● CONSIGNA
Escribe la continuación del texto sobre la traducción literaria a partir de su última oración.

● TEXTO DEL DOCUMENTO

════════════════

En esta tercera entrega de la encuensta realizada por el suplemento La Opinión Cultural, quien responde es el crítico, docente y traductor Enrique Pezzoni, del cual recientemente se comenzó a reeditar parte significativa de su obra ensayística.
Respuesta de Enrique Pezzoni
¿Traducción “creativa” versus traducción “literal”? Poco sirven rótulos tales para dilucidar el fenómeno de la traducción (hablo de la traducción literaria, desde luego, y no de la científica que plantea otro tipo de problemas). En materia de traducción literaria ésta no puede ser sino creativa. Como lo es toda lectura de un texto.

════════════════

● ENTRADAS PROPORCIONADAS
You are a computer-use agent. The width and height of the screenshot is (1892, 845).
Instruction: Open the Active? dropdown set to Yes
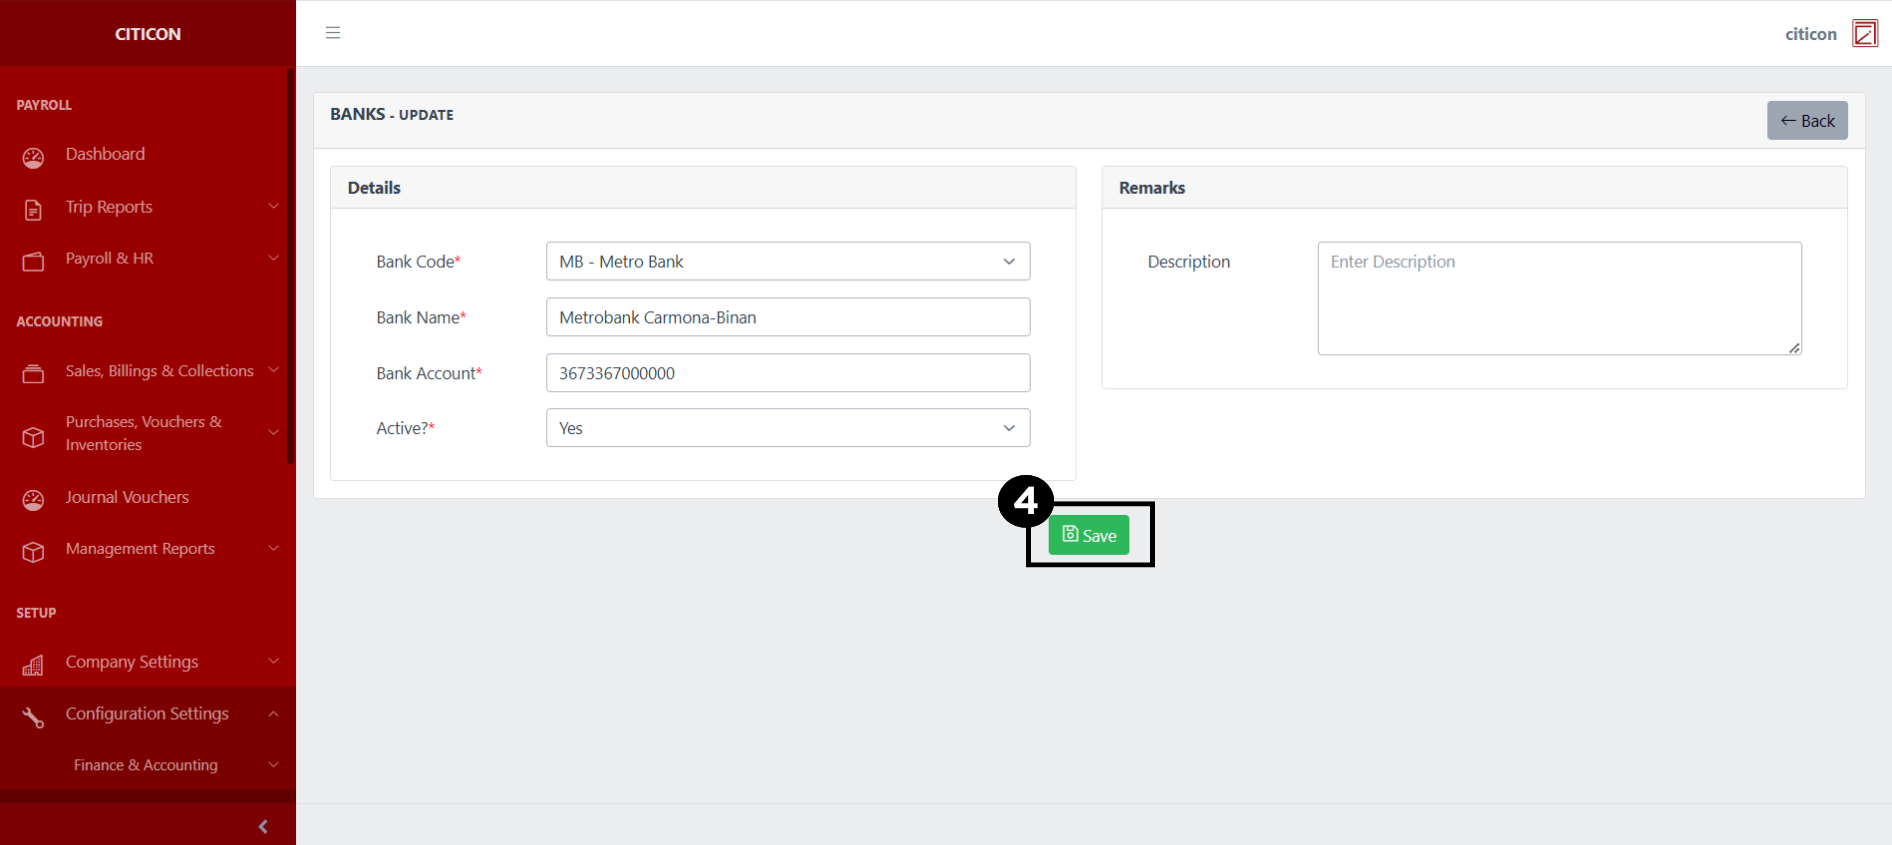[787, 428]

════════════════

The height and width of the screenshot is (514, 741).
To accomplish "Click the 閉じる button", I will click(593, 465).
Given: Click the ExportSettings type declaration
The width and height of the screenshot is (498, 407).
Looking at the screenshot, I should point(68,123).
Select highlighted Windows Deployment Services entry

════════════════

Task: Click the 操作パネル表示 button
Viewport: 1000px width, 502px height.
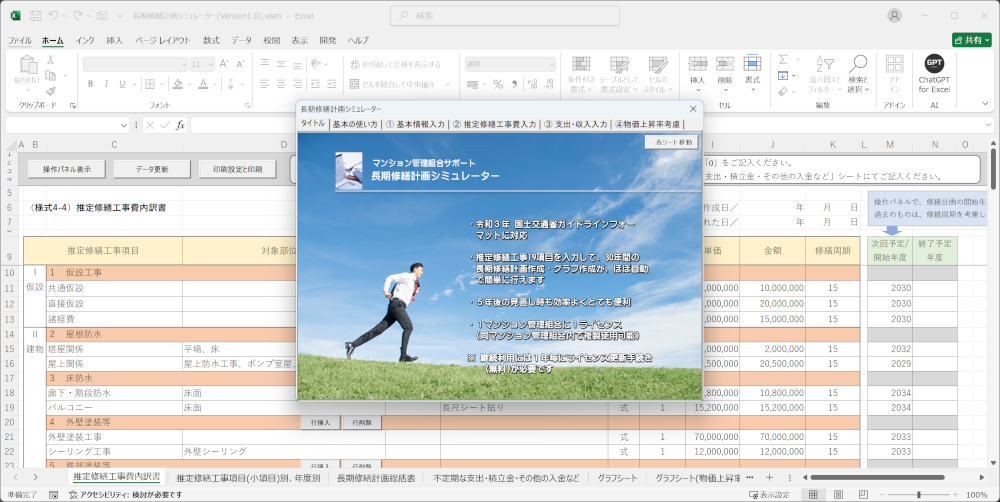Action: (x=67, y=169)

════════════════

● RESPUESTA
No hay peor traducción que la llamada “literal” y que en verdad debería llamarse “servil”. ¿A quién sirve, ante quién se humilla la traducción literal? Cree reproducir esa red de sonidos y significados de la lengua original, pero no hace más que mostrar hasta qué punto es irreproducible esa trama. La buena traducción es la que “lee” el texto en otra lengua: la que no deja que el texto original se transparente por debajo de la versión y, sin embargo, alude constantemente a las sonoridades, a las visiones del mundo que surgían del texto original. Alude a ellas reinventándolas, no “describiéndolas” ni “explicándolas”. Difícil equilibrio entre libertad y sujeción que a la vez se parece y se diferencia de la del creador original.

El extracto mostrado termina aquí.